My newest lens arrived, the fabulous M. Zuiko 12-40, 2,8 pro. This beast made of glass seemingly turns the advantages of the 4/3rd system upside down, as it heftily unbalances my tiny E-PL3, but makes photography so much more fun.

I used it immediately to capture early autumn colours, which came out in a vibrant and tack-sharp way. – Actually the last bit is probably not true, as I used HDR, which comes with a lot of ghosting in the twigs and branches of trees, so absolute sharpness is not yet there. But I’m getting there, and more and more I am trying to hone my technical skills in order to arrive at sharp images.

My next goal will probably be to remember to set auto-stabilization to off when using my tripod, so … I’ve got a lot to learn.

Botanischer Garten Herbst

Olympus E-PL3 with Kit Lens

In 2012 I bought my first digital camera, the Olympus E-Pl 3, a small mirror-less compact camera with exchangeable lenses. I use the kit-lenses M.Zuiko 14 – 42mm and 42-150mm. I do also use a macro-converter lens and the VF-3 electronic viewfinder. As is obvious, this is beginner’s gear and that’s exactly what I am.

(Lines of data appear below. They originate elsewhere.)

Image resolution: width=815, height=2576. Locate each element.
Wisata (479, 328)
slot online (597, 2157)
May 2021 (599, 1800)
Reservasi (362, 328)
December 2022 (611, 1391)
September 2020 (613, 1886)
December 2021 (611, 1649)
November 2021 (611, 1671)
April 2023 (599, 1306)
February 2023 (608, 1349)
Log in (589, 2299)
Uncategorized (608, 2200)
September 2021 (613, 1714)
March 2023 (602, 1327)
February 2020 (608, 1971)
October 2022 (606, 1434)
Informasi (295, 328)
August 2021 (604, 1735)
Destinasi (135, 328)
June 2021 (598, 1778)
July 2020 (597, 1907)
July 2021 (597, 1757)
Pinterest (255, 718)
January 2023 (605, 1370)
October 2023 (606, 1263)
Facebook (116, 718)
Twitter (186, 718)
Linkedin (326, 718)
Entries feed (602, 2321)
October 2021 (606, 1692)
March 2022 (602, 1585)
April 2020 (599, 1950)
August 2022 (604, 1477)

As the images show, the camera/lens-combination is better in some situations and challenged in others. The small MFT-sensor has its problems in low-light situations, which start well before sundown or in almost all indoor situations. Here, a tripod would be helpful, but don’t expect the camera to perform well as a birthday-party shooter late at night, at least not with my lenses. Cranking up the ISO-levels helps, but starting with ISO 1600 the noise level becomes distracting, at least for me.

Luckily for me, I am not interested in framing birthday parties, so moving on.

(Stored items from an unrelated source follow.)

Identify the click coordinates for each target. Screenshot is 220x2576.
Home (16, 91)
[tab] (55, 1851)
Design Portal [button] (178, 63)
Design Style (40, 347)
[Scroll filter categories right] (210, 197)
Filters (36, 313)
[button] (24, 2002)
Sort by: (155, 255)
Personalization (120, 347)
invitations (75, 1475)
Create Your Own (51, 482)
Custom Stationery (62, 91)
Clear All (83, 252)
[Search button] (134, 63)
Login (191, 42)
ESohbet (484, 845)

I like the camera because it travels well. It’s been to dusty national parks in Tanzania and it performs beautifully in daylight, the autofocus is responsive and usually on-spot in those light situations and if you don’t mistreat the camera too badly by exchanging lenses while driving with the hard-top down, it shows no ill effects from road bumps and heat.

In Italy I used it for street photography and landscape shots and usually did not run into problems there, but the small, shadowed alleys sometimes made it harder to get the shots you want and the autofocus finds a middle ground between the object of desire and myself and the results are only mildly sharp and grainy.

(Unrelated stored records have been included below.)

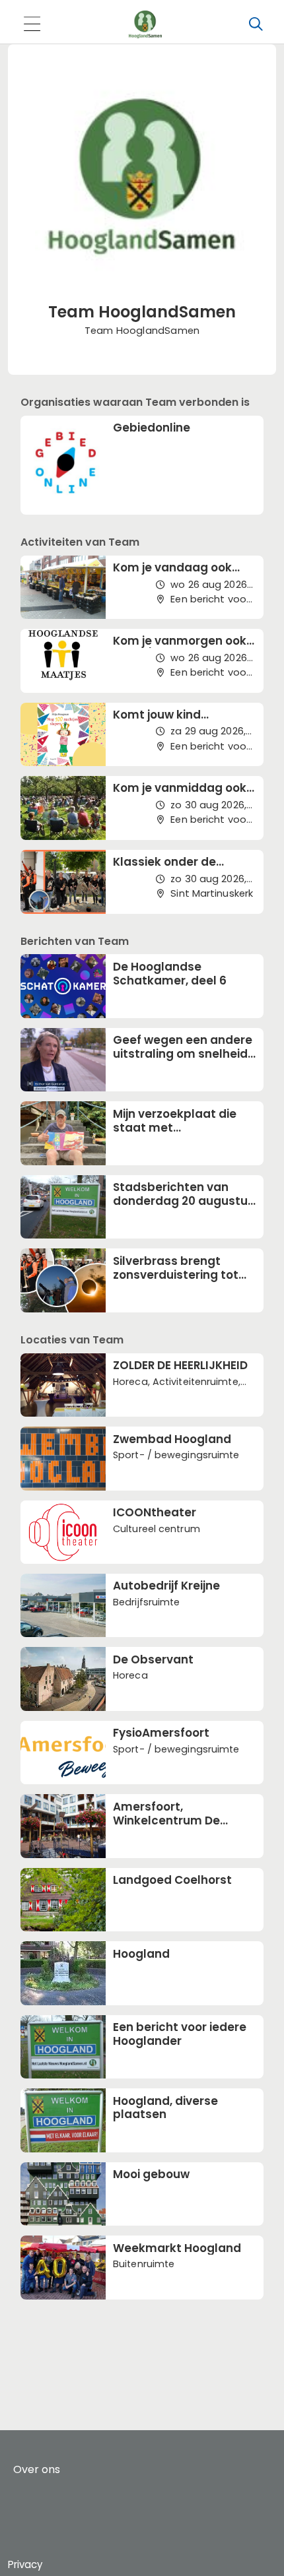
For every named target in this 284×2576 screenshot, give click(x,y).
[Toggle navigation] (32, 25)
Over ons (36, 2469)
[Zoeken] (255, 24)
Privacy (25, 2564)
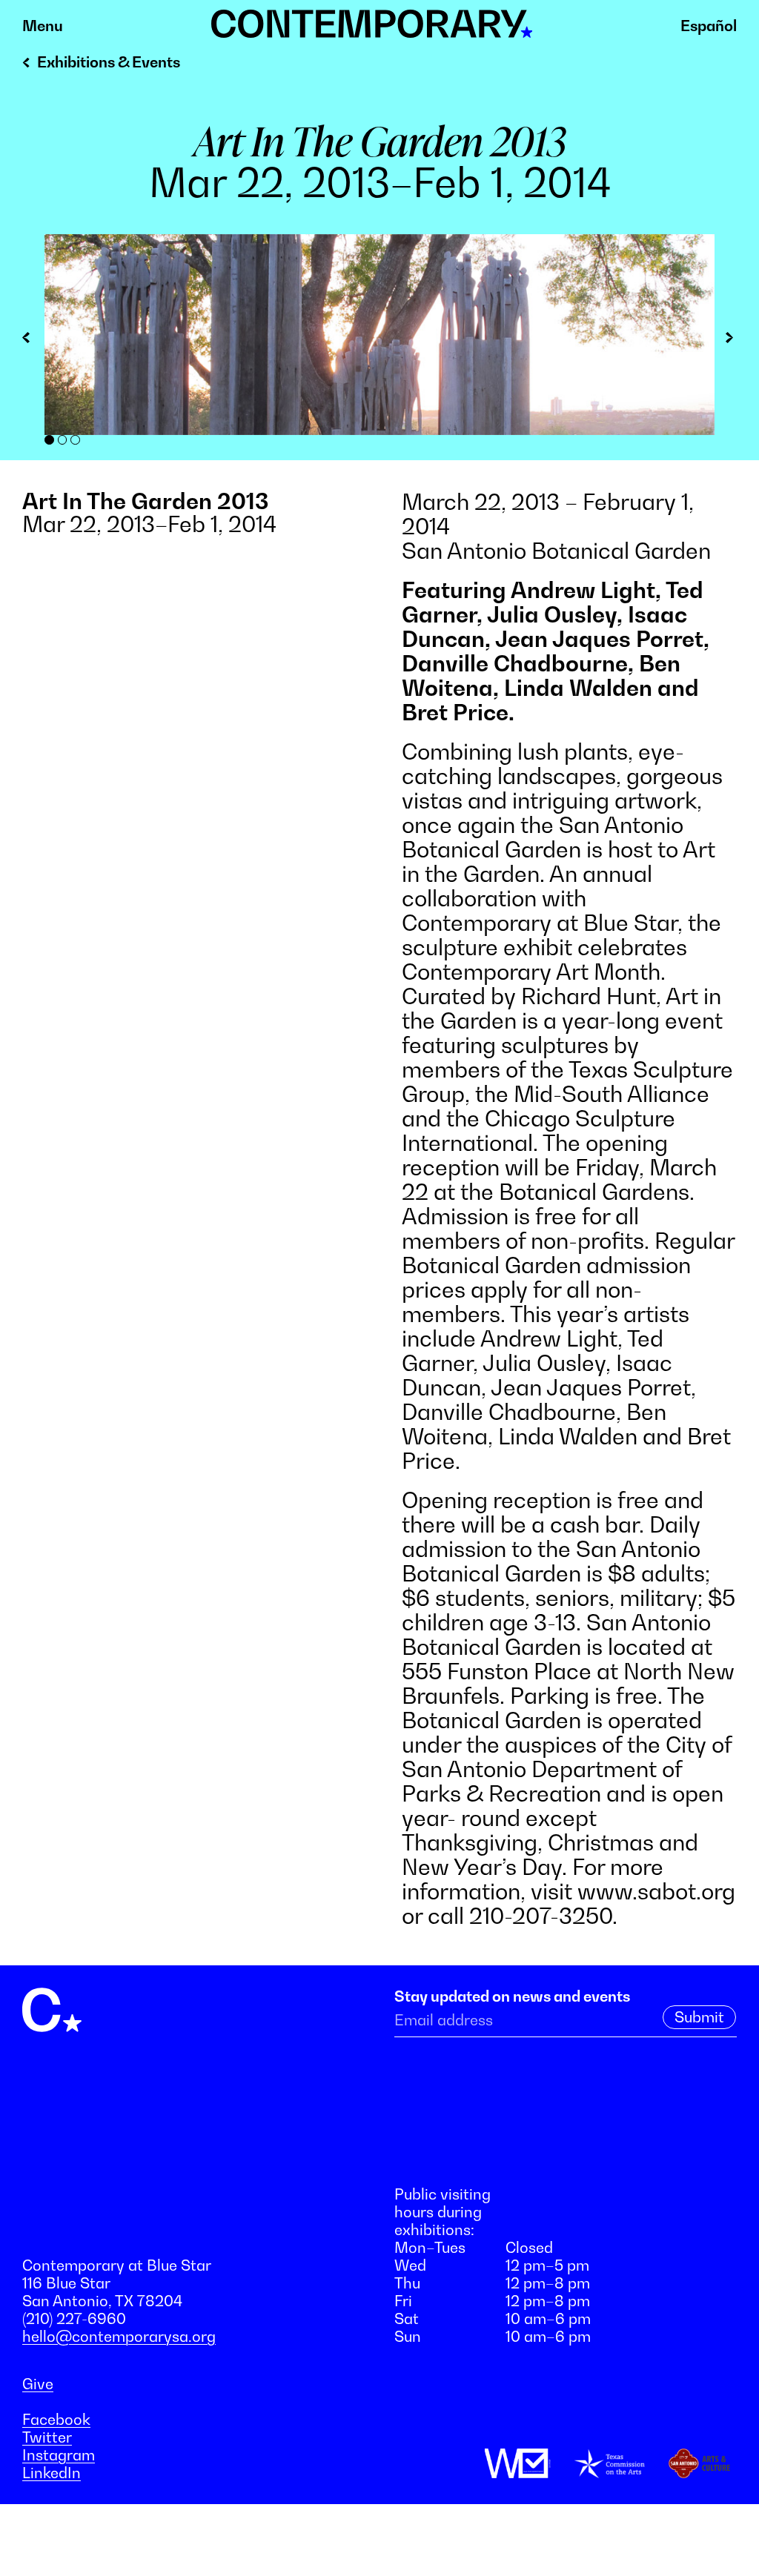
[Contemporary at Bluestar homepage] (372, 29)
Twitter (47, 2437)
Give (37, 2384)
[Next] (726, 339)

I actually like the camera quite a bit when using it with its tack-on macro converter for the telephoto lens; as a novice in this field I managed to get some remarkable shots for that kind of inexpensive gear. The nice creamy bokeh adds to my delight.

When shooting animals with the telephoto lens I sometimes feel too little educated in technical matters, i.e. the autofocus will work or not and it’s hard for me to work out whether I did something wrong or the camera is just not interested in the shot. Anyway, there is a high ration of bad images and I need to work harder at my skills.

Manual focus is hard with the on-board display and the VF-3 has a low resolution, so I almost exclusively rely on autofocus.

All in all, while I do enjoy the PL-3 for its lightness and compactness and the fact that it enjoys daylight as much as I do, I think that it might be time to upgrade my gear, especially as I would like my images to be crisper than they are today. Moreover, my next camera should be able to capture low-light situations better than the PL-3. Enjoy!